In 2017, NASA space probes discovered a massive man-made ‘barrier’ around Earth.
And tests have confirmed that it has an effect on space weather far beyond our planet’s atmosphere.
That means we’re not only changing the Earth so badly that scientists are calling for a whole new geological era to be named after us – our activities have also changed space.
But the good news is that unlike our influence on the planet itself, that giant bubble we’ve created in space works in our favor.
In 2012, NASA launched two space probes to interact with each other as they zoomed through Earth’s Van Allen belts at speeds of about 3,200 km / h (2,000 mph).
Our planet is surrounded by two such radiation belts (and a temporary third) – the inner belt extends from about 640 to 9,600 km (400 to 6,000 miles) above the Earth’s surface, while the outer belt reaches a height of about 13,500 to 58,000 km (8,400 to 36,000 miles).

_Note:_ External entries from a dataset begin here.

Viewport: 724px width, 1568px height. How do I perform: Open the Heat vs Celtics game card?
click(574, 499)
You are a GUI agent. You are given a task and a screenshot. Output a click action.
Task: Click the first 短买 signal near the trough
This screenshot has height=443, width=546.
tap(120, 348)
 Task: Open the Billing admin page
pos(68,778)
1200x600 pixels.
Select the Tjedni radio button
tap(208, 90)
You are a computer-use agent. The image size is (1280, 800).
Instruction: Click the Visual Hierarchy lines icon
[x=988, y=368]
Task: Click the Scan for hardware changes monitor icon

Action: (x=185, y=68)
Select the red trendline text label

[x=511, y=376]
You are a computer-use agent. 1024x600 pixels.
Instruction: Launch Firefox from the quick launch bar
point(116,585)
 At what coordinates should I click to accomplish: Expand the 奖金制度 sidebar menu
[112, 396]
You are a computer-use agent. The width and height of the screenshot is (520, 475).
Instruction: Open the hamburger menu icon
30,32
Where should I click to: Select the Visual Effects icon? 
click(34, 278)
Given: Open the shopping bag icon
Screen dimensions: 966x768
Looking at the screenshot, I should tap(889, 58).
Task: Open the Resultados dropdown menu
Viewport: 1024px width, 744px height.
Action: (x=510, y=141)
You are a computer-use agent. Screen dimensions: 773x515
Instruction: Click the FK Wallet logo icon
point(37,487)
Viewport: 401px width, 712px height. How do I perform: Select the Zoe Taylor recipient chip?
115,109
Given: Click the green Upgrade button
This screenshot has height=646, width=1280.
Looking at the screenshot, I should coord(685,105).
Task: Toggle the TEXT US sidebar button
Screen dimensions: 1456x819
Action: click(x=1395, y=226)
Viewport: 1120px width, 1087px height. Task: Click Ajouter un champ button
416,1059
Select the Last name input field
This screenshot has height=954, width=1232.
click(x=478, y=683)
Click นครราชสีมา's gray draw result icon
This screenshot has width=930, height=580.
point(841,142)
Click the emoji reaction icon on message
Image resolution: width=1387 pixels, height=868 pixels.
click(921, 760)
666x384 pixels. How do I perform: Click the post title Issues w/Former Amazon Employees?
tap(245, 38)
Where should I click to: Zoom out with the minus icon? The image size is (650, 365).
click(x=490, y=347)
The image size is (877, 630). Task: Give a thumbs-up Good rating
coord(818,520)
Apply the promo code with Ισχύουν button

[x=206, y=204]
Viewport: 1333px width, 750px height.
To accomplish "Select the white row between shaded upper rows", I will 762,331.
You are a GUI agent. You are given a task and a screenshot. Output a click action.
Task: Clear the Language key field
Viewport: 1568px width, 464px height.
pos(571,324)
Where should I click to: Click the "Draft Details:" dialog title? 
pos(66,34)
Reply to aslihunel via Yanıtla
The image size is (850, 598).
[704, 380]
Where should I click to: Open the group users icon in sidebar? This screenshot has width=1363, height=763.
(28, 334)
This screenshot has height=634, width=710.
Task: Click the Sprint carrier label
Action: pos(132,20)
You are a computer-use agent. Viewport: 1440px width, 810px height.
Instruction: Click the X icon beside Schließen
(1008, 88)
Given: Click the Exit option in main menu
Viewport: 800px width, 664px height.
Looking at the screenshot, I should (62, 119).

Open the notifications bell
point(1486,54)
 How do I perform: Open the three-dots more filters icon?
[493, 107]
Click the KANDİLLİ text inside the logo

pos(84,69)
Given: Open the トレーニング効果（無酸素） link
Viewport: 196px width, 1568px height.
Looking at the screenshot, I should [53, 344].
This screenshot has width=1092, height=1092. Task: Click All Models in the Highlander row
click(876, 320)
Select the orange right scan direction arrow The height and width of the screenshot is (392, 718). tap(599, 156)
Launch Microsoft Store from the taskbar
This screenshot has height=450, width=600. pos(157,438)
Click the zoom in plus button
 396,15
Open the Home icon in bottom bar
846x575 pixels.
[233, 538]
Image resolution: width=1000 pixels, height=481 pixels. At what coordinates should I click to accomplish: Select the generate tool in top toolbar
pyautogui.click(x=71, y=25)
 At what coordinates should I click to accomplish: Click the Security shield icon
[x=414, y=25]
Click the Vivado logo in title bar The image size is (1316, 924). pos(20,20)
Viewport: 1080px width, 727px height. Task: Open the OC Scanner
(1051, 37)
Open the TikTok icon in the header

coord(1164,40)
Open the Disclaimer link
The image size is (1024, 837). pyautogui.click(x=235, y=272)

In 2017, the Van Allen probes discovered something strange when they monitored the activity of charged particles in Earth’s magnetic field – these dangerous solar discharges were kept at bay by some sort of low-frequency barrier.
When researchers examined it, they found that this barrier had actively pushed the Van Allen belts off Earth over the decades, and now the lower boundaries of the radiation currents are actually farther from us than they were in the 1960s.
So what has changed?
A particular type of transmission called very low frequency (VLF) radio communication is much more common now than it was in the 1960s, and NASA’s team confirmed that they can affect how and where certain particles move in space.
In other words, thanks to VLF, we now have anthropogenic (or man-made) space weather.
“A number of experiments and observations have shown that under the right conditions, radio communication signals in the VLF frequency range can influence the properties of the high-energy radiation environment around the Earth,” said one of the team members, Phil Erickson of the MIT Haystack Observatory in Massachusetts, in 2017 .
Most of us will not have much to do with VLF signals in our daily lives, but they are a mainstay in many technical, scientific, and military operations.
At frequencies between 3 and 30 kilohertz, they are far too weak to carry audio transmissions, but they are perfect for broadcasting coded messages over long distances or deep underwater.
One of the most common uses of VLF signals is to communicate with deep-sea submarines, but because their long wavelengths can bend around large obstacles such as mountain ranges, they are also used to achieve transmissions over tricky terrain.
VLF signals were never meant to go anywhere other than Earth, but it turns out they leaked into space around our planet and lingered long enough to form a giant protective bubble.
When the Van Allen probes compared the location of the VLF bubble to the boundaries of the Earth’s radiation belts, they discovered what initially looked like an interesting coincidence: “The outer size of the VLF bubble almost exactly matches the inner edge of the Van Allen radiation belts, ”said NASA.
But once they realized that VLF signals can actually affect the movement of the charged particles in these radiation belts, they realized that our inadvertent human-made barrier was gradually pushing them back.
One of the teams, Dan Baker, of the Laboratory of Atmospheric and Space Physics at the University of Colorado, called this the “impenetrable barrier.”
While our protective VLF bubble is probably the best influence we humans have had on the space around our planet, it’s by no means the only one – we’ve been making our mark on space since the 19th century, and especially over the past 50 years. when nuclear explosions were all the rage.
“These explosions caused artificial radiation belts near Earth that caused extensive damage to several satellites,” the NASA team explained.
“Other anthropogenic effects on the space environment include experiments with the release of chemicals, radio frequency wave heating of the ionosphere and the interaction of VLF waves with the radiation belts.”
Astronomer Carl Sagan once wanted to find unambiguous indications of life on Earth from space – it turns out there are some if you know where to look.
The research is published by Science Space Reviews.